Temas e Controvérsias

OS INSTINTOS: CONTRAPONDO NIETZSCHE A FREUD-I

Em uma das suas últimas entrevistas, S. Freud afirmou ter sido F. Nietzsche o primeiro psicanalista da história. Foi um exagero! Psicanalista mesmo, que criou um método, ninguém pode duvidar ter sido, ele mesmo, Freud, o primeiro. “Errou na mão”, talvez tentando pagar um tributo, tardiamente, a um filósofo que, direta ou indiretamente, abriu todos os caminhos para a investigação psicológica. Os filósofos não brotam da noite para o dia como os cogumelos (K.Marx). Precisam de um “caldo de cultura” de lenta maturação. Foi nele que Freud—assim como todos os que o seguiram, mesmo que não o soubessem—se “embebeu” e produziu sua obra.
Muitos acusam o filósofo por sua “prepotência e arrogância”, em relação aos seus contemporâneos, mas nunca um pensador foi tão humilde em relação ao porvir: chamou o seu “Aurora” de “A Relha do Arado” e deu, como subtítulo ao “Além do Bem e do Mal“, “Prelúdio a Uma Filosofia do Futuro“. Sabia que estava abrindo caminhos, como que preparando a terra para outros, e sonhava com o surgimento de uma geração de “espíritos livres”. Só para comparar, Hegel dizia que toda a filosofia, até então, existira em função apenas do seu último apogeu, o alemão, e da sua própria filosofia (“apogeu do apogeu”) , é claro.

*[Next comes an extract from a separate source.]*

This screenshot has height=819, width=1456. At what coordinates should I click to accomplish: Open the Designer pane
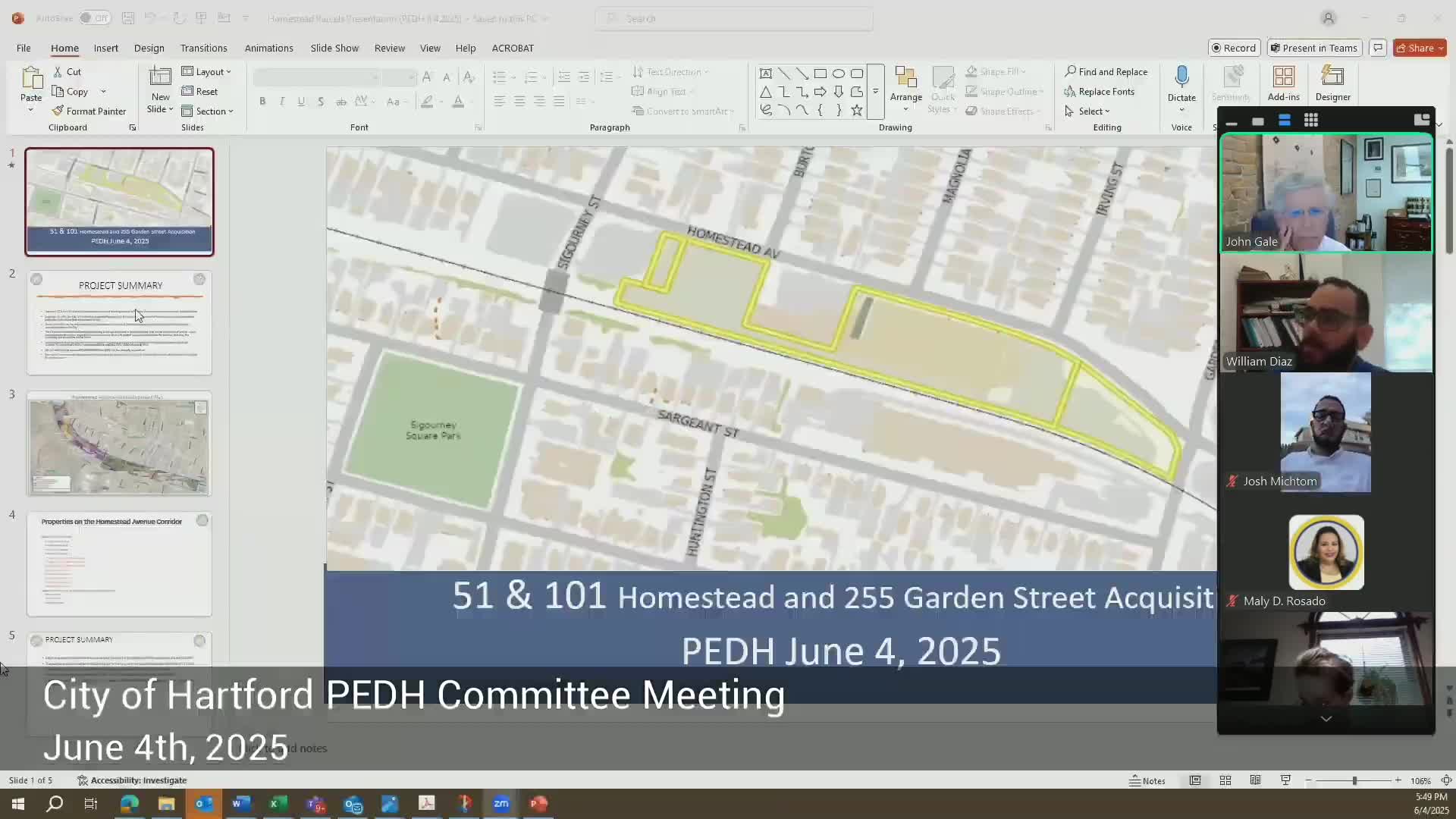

Há mesmo muito de continuidade entre as obras do pensador e a teoria desenvolvida por Freud. Um elemento fundamental, entretanto, nessas obras, quase os coloca em campos opostos: a atitude em relação àquilo que denominamos INSTINTO. Enquanto Nietzsche sempre lutou por uma reaproximação, dos seres humanos, em relação às suas disposições mais profundas, Freud sempre as olhou com uma enorme desconfiança.
“Se o laço dos instintos, esse laço protetor, não fosse tão mais poderoso do que a consciência; se não desempenhasse, no conjunto, um papel de regulador, a humanidade sucumbiria fatalmente sob o peso de seus juízos absurdos…de suas frivolidades, sua credulidade, isto é, seu consciente” (Nietzsche: “A Gaia Ciência” ou “O Alegre Saber”, aforismo 11)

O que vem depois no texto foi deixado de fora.